The concrete process for testing the corrosion depth of the cement soil pile in the embodiment comprises the following steps:

(1) Firstly, welding a base bracket 1, then welding a cross beam 16 and a diagonal brace 19 on the base bracket 1, ensuring that the cross beam 16 is welded on the symmetry axis of the base bracket 1, determining the position of a motor 13 after the cross beam 16 is welded, and welding a motor supporting plate 17 on the cross beam 16 as shown in fig. 4;

(2) The steel teeth 15 are welded on the two surfaces of the force application rod 4, the gear 14 and the force application rod 4 welded with the steel teeth 15 are installed, the gear 14 and the force application rod 4 are guaranteed not to loosen, after the fixing is finished, the motor 13 is installed on the motor supporting plate 17 through high-strength bolts, and tight occlusion between the gear 14 on the motor 13 and the steel teeth 15 is guaranteed;

(3) After the force application rod 4 is installed, the spoke sensor 12 is installed between the force application rod 4 and the probe rod 6 by using bolts, the bolts are ensured not to be loosened when being screwed, and a transmission wire of the spoke sensor 12 is penetrated out of the rod of the force application rod 4 and is led to an external detection device; after the spoke sensor 12 is installed, the probe 5 is welded to the bottom end of the probe rod 6;

(5) The steel clip 18 is welded to the top end of the reaction frame 1, as shown in fig. 5, the connecting rod 10 and the reaction frame 9 are connected together through the reaction nut 2, and then the connecting rod 9 and the steel clip 18 are fixed together through the bolt 7 and the nut 8, so that the whole device is installed;

(5) After the device is installed, digging a soil groove with the height similar to that of the device on one side of the cement soil pile to be tested, placing a counter-force plate 3 on the opposite side of the cement soil pile to be tested, as shown in fig. 1, placing the whole device into the soil groove, and adjusting four counter-force nuts 2 to enable the whole device to be tightly close together between the cement soil pile and the counter-force plate 3, so that the cement soil pile to be tested cannot loosen;

(6) And adjusting the probe 5 to enable the probe 5 to be clung to the surface of the cement soil pile to be tested, connecting the spoke sensor 12 to a test computer through a transmission wire after the probe 5 is adjusted, debugging, then starting a power supply to test, determining whether the cement soil is corroded according to the test value of the spoke sensor 12 displayed by the test computer, and determining the corrosion depth of the cement soil pile according to the working time of the motor.

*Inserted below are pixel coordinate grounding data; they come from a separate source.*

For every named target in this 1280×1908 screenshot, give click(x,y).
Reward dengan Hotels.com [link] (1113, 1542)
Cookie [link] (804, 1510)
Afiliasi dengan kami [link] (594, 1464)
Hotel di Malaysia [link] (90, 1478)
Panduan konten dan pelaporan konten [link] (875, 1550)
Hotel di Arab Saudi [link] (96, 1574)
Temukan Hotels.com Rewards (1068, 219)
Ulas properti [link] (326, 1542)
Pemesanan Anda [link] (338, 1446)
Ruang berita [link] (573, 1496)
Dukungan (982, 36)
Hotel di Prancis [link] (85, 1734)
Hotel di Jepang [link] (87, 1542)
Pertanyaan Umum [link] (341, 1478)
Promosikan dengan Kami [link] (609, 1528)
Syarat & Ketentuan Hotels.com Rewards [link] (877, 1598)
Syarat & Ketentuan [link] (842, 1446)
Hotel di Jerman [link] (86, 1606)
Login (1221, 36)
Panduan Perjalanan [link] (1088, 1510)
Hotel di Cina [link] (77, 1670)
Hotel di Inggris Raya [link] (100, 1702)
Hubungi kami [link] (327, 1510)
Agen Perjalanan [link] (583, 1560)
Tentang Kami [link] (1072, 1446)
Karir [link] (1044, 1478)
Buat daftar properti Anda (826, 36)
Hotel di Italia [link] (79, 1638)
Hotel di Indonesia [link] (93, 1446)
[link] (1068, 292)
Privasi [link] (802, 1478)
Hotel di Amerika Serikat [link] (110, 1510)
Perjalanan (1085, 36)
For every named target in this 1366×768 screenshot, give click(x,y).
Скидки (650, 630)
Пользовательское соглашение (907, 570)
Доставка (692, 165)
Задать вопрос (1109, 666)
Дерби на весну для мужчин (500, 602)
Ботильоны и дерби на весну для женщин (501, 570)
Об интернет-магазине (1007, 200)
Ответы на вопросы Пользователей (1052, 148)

Before the test method is used, the rotating speed of the motor is firstly determined, the penetration depth of the probe is converted according to the rotating speed and the rotating time of the motor, before measurement, the probe 5 is adjusted to be clung to the surface of the soil pile to be tested, after the probe 5 is adjusted in place, the reading of the spoke sensor 12 is determined, the test is carried out after the reading is cleared, the corrosion depth of the soil pile to be tested is determined according to the rotating time and the rotating speed of the motor, and the concrete strength of the soil pile surface to be tested is directly measured according to the spoke sensor 12.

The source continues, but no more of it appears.